High-Temperature Performance
A3004 experiences progressive strength loss with increasing temperature; above roughly 150–200 °C significant reductions in yield and tensile strength occur, limiting long-term structural use at elevated temperatures. Oxidation is limited by the formation of an adherent Al2O3 scale, which provides some high-temperature protection but does not prevent strength degradation. For short-term exposures to moderately elevated temperatures, the alloy retains useful ductility but designers should perform application-specific testing for creep and relaxation.
Weld heat-affected zones may exhibit altered strength and ductility after exposure to high temperatures, and prolonged thermal cycling can accelerate softening in cold-worked sections. For applications requiring sustained strength above ~150 °C, engineers typically specify heat-resistant alloys or specialist aluminum series with better high-temperature retention.
Applications
| Industry | Example Component | Why A3004 Is Used |
|---|---|---|
| Automotive | Body panels, trim | Good formability for stamping, improved strength over 3003 |
| HVAC / Heat transfer | Fins, condenser coils | Thermal conductivity and formability for thin fins/coils |
| Architecture | Cladding, soffits | Surface finish, paintability, and corrosion resistance |
| Consumer goods | Cookware, appliances | Balance of formability, strength and surface quality |
| Electronics | Chassis panels, enclosures | Lightweight, thermally conductive structural panels |
A3004 is favored where manufacturability and economics meet functional performance: it can be formed into complex shapes, retains adequate strength after forming, and accepts surface treatments and joining methods with predictable behavior. The alloy’s combination of properties supports high-volume production parts that require a balance of ductility and elevated strength without resorting to heat treatment steps.
Selection Insights
For an engineer deciding whether to specify A3004, focus on the balance between formability, moderate strength, and cost. Choose A3004 over commercially pure aluminum (1100) when higher yield and tensile strength are needed while still retaining good forming and weldability characteristics. It gives up some electrical conductivity and maximum ductility compared with 1100, but offers meaningful strength advantages for stamped or drawn parts.

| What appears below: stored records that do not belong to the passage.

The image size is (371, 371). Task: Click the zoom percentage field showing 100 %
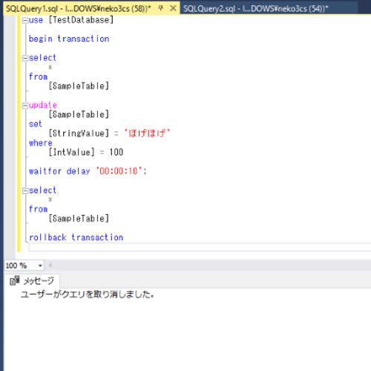click(20, 265)
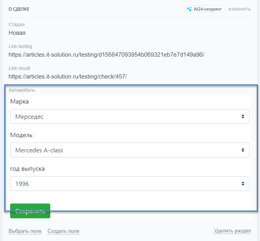Click the AI24-скоринг badge text
The height and width of the screenshot is (241, 260).
click(208, 9)
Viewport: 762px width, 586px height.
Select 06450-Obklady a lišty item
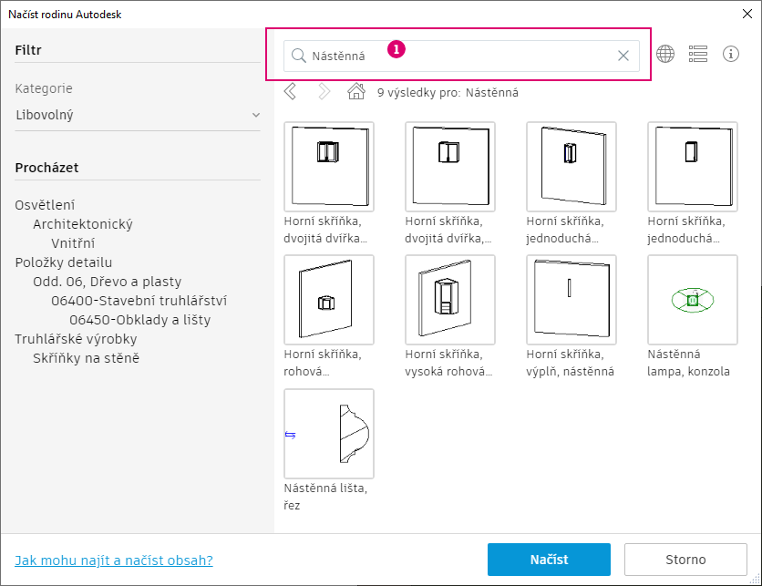pos(139,320)
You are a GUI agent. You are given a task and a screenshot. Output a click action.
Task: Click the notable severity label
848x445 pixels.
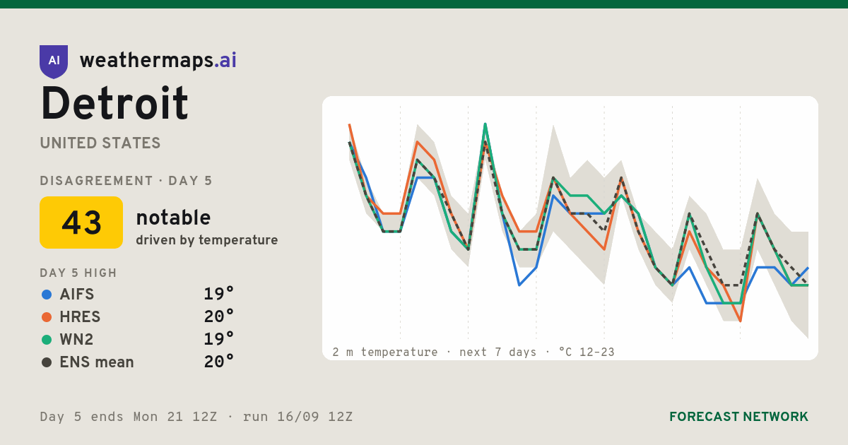click(173, 218)
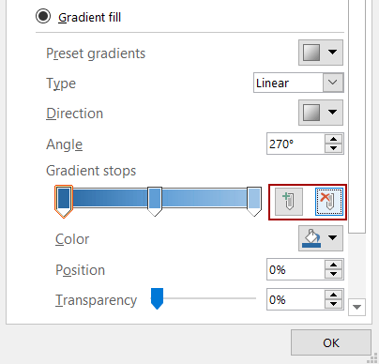The image size is (379, 364).
Task: Expand the Preset gradients dropdown arrow
Action: [x=332, y=52]
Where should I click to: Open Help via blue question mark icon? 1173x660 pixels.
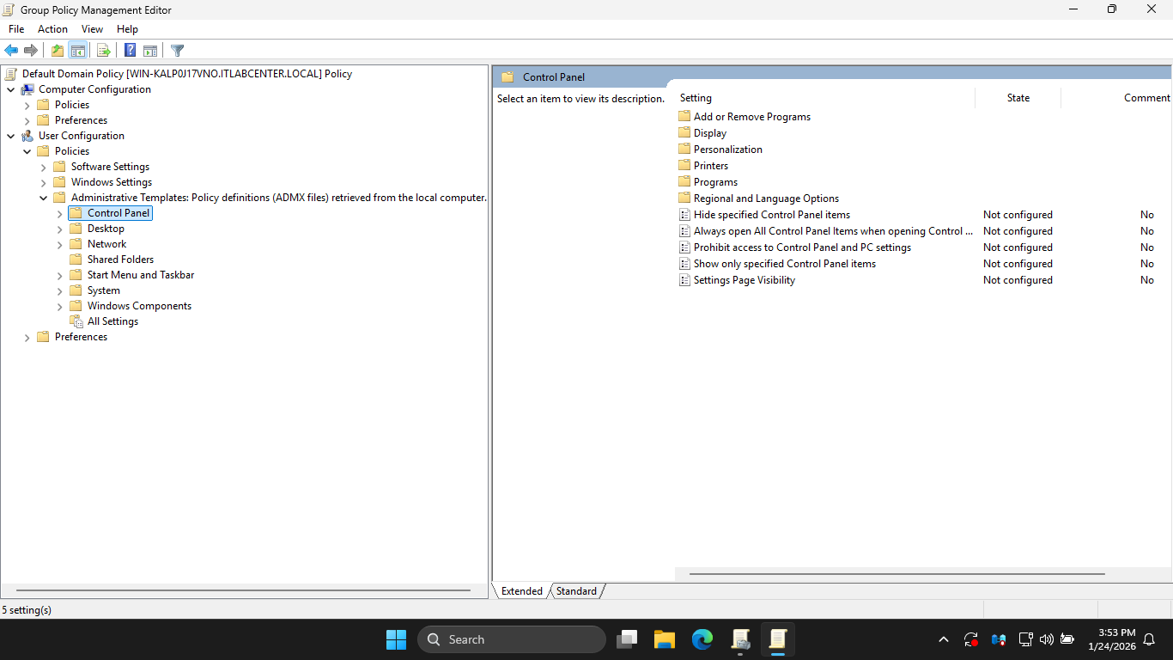pos(130,51)
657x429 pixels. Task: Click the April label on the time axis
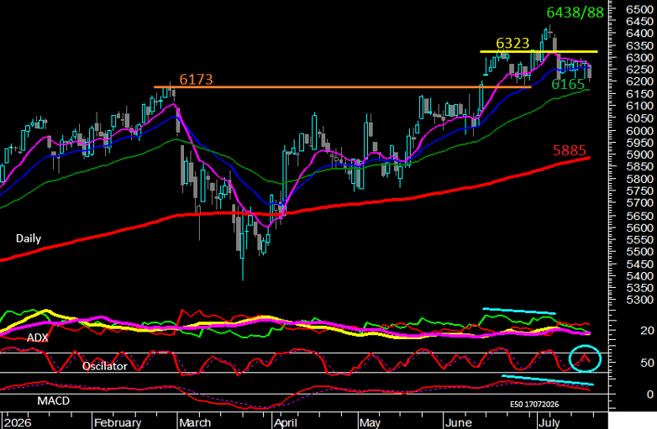[286, 423]
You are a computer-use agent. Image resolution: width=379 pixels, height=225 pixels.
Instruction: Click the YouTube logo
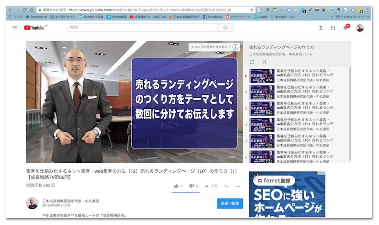pos(34,27)
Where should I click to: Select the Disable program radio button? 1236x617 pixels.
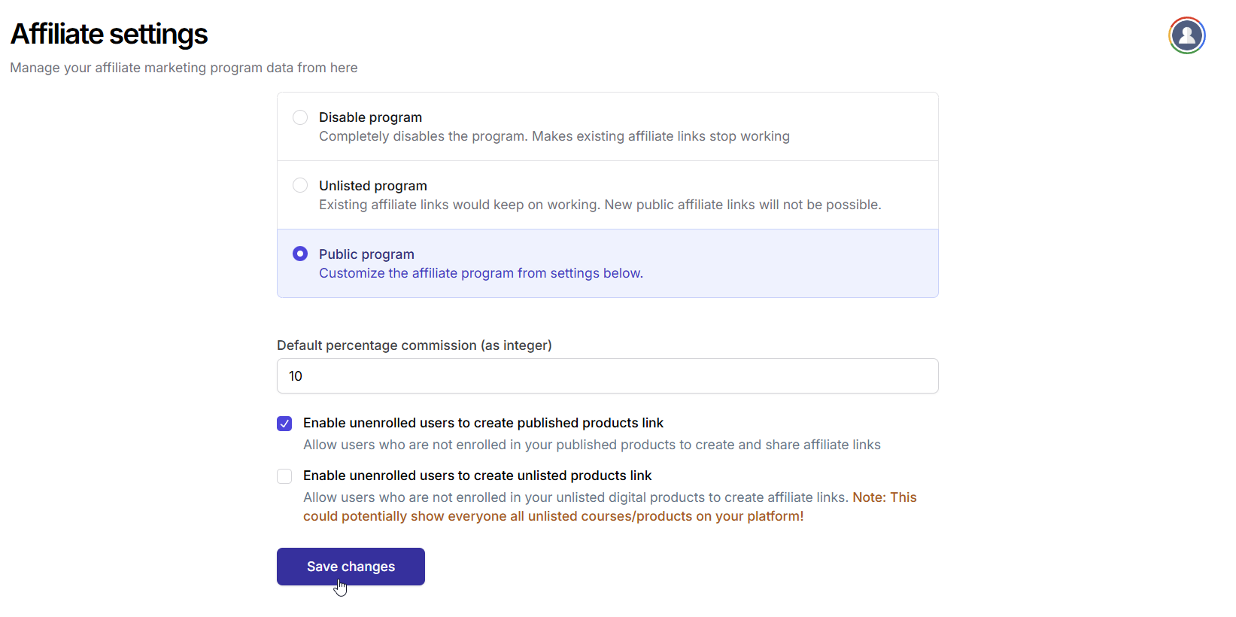[x=300, y=117]
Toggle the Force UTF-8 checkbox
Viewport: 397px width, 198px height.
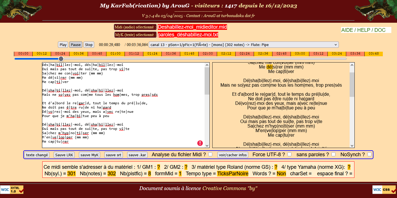point(289,154)
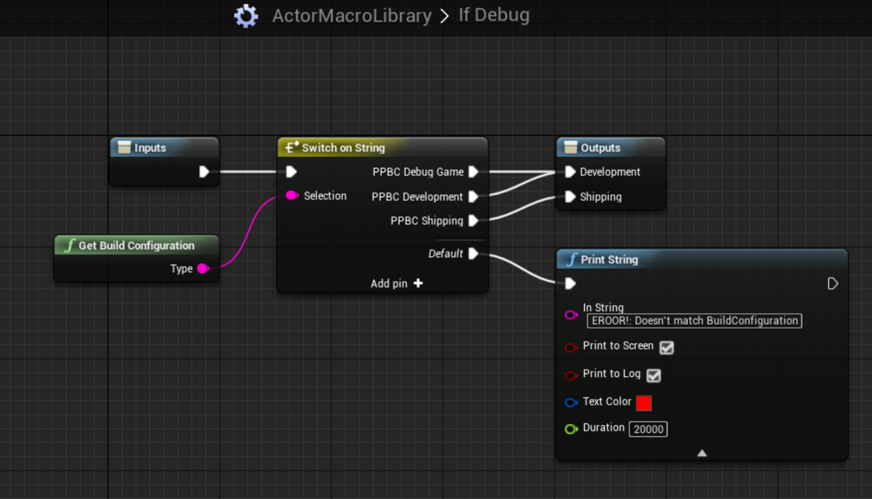
Task: Toggle the Print to Screen checkbox
Action: pos(666,347)
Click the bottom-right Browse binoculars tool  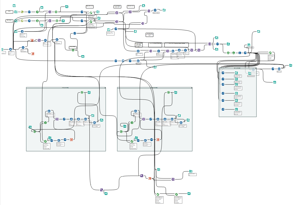click(x=189, y=193)
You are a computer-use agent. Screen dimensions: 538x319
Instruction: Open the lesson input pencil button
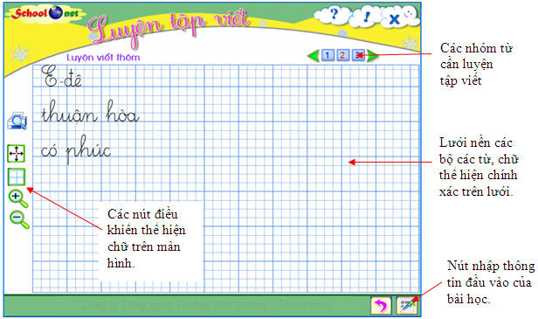(x=407, y=305)
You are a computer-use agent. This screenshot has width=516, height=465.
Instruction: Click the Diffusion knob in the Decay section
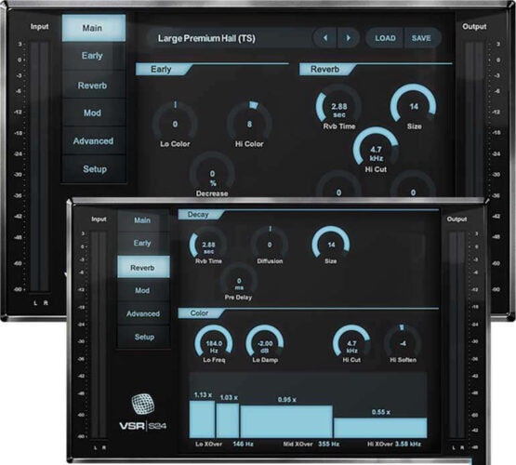(x=270, y=245)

Compared with other work-hardened alloys like 3003 and 5052, A3004 sits between them: it is stronger than 3003 due to copper and manganese additions and often comparable in corrosion resistance to 3003, while 5052 provides superior corrosion resistance in marine environments and higher strength in many tempers. Select 5052 when chloride resistance is paramount, but pick A3004 when forming operations and cost sensitivity dominate the decision.
When compared with heat-treatable alloys such as 6061 or 6063, A3004 is chosen where the complexity and processing cost of solution/aging are not justified. Use A3004 for highly formable sheet applications with moderate final strength needs; reserve 6061/6063 for applications requiring higher peak strength or structural performance at elevated temperatures.
Closing Summary
A3004 remains a practical and widely used 3xxx series aluminum alloy that fills the niche between highly ductile commercial-purity material and more complex heat-treatable alloys. Its controlled chemistry and reliable strain-hardening response make it an economical choice for formed, painted, and welded parts in architecture, HVAC, automotive and consumer goods. Designers select A3004 when the optimal combination of formability, mid-range strength, and cost-effectiveness is required for production-scale manufacturing.